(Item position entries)
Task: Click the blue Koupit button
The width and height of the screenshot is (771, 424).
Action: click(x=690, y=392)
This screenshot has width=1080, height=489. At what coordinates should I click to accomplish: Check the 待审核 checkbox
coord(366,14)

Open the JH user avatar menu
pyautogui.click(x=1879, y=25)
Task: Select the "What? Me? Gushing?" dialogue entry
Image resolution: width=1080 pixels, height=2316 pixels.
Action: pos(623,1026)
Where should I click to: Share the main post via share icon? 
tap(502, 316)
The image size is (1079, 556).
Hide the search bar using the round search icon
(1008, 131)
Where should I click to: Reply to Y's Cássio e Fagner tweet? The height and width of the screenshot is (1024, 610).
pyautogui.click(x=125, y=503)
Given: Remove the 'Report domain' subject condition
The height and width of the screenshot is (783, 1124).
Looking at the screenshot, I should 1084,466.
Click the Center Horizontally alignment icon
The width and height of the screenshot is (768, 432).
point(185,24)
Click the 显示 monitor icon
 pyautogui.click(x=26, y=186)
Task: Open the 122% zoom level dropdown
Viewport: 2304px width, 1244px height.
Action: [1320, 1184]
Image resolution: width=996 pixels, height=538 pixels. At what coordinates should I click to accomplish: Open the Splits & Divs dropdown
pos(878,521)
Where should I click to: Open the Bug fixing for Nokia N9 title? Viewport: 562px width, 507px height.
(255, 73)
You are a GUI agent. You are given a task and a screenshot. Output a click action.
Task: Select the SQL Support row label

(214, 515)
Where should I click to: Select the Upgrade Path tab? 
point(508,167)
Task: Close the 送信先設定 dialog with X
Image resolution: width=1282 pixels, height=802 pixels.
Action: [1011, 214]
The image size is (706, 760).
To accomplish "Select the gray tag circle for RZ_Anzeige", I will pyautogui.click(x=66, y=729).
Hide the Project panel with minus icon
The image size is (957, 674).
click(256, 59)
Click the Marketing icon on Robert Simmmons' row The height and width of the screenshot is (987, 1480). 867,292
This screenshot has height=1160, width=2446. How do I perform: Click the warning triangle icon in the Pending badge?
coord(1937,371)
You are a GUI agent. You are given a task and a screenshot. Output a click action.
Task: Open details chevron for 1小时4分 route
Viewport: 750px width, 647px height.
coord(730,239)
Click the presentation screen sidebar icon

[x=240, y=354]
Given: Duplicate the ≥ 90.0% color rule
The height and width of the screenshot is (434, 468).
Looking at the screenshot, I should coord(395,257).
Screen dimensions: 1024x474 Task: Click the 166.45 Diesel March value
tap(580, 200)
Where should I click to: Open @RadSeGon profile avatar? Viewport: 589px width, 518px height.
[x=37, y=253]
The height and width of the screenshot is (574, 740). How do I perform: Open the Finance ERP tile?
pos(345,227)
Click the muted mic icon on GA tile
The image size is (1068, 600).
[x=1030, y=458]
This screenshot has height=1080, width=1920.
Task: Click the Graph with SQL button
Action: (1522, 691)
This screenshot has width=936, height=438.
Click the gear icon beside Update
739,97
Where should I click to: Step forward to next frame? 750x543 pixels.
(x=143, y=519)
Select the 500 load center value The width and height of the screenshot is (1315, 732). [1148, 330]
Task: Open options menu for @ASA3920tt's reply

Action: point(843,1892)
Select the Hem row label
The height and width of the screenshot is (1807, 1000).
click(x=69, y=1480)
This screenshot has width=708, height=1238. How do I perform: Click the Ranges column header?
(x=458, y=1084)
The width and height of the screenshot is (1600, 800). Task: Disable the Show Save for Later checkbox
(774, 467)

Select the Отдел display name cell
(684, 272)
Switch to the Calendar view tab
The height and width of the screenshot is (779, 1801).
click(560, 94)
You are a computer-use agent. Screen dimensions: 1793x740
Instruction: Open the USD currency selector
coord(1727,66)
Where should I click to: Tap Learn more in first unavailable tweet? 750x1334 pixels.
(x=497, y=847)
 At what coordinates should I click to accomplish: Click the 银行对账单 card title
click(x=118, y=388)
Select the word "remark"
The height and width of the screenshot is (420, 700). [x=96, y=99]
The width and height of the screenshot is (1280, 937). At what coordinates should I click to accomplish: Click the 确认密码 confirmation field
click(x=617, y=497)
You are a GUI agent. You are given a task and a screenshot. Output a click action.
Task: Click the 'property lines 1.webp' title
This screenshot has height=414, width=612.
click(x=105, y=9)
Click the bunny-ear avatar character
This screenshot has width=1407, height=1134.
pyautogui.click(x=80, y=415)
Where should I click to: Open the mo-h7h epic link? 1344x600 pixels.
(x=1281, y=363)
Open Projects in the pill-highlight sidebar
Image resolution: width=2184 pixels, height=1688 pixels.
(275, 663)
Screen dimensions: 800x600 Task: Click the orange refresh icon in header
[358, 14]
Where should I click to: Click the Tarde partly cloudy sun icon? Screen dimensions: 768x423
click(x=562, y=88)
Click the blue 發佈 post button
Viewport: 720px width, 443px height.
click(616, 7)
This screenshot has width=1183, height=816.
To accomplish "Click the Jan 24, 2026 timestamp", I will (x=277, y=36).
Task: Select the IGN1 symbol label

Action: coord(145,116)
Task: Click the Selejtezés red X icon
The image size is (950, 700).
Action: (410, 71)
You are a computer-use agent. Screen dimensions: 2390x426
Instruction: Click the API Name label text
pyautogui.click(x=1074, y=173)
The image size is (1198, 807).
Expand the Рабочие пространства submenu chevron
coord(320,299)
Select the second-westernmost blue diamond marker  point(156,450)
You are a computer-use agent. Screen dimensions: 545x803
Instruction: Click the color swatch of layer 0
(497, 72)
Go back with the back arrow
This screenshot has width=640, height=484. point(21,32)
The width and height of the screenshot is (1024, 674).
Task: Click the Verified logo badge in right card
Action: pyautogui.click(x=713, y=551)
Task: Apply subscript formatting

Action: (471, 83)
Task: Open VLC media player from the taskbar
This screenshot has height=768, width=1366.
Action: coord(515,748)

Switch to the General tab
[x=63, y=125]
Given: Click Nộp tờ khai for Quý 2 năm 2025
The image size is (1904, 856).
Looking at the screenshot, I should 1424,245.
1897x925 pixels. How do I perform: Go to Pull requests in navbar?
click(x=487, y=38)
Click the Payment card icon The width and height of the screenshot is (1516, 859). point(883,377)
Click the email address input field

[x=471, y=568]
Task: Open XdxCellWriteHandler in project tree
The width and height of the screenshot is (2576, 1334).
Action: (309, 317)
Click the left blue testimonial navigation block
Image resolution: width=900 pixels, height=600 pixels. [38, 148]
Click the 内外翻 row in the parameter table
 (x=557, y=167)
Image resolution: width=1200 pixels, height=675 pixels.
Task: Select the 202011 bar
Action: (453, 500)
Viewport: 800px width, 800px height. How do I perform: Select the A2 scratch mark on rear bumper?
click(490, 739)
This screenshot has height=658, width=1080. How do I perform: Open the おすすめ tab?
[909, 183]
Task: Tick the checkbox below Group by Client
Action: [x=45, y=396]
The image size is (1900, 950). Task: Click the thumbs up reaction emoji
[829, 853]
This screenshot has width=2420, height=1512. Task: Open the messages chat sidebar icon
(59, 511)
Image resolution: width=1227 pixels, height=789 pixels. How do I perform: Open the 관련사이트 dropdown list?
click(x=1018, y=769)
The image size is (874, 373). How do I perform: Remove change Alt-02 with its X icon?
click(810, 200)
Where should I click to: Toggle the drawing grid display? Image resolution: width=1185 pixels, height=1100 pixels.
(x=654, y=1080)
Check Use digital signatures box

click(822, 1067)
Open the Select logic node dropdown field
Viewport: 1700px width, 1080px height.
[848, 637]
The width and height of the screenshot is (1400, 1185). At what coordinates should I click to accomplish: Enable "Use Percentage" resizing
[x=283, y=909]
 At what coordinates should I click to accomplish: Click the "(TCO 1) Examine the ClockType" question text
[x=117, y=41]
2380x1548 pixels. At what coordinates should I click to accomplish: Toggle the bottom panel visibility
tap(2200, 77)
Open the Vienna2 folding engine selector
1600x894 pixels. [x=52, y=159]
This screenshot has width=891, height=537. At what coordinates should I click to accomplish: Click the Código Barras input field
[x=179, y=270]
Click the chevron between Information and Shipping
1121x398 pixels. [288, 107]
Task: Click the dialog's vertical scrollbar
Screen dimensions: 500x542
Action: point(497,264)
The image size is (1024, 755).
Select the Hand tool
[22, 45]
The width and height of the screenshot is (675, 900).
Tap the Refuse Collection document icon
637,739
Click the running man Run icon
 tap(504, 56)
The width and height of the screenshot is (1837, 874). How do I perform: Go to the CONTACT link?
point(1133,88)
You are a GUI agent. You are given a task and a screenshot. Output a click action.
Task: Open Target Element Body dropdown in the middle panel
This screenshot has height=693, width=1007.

Exercise directions
Copy every line from the first one down to the line containing "tap(502, 316)", including both ends.

Output
Task: Click the blue Koupit button
The width and height of the screenshot is (771, 424).
Action: click(x=690, y=392)
This screenshot has width=1080, height=489. At what coordinates should I click to accomplish: Check the 待审核 checkbox
coord(366,14)

Open the JH user avatar menu
pyautogui.click(x=1879, y=25)
Task: Select the "What? Me? Gushing?" dialogue entry
Image resolution: width=1080 pixels, height=2316 pixels.
Action: pos(623,1026)
Where should I click to: Share the main post via share icon? 
tap(502, 316)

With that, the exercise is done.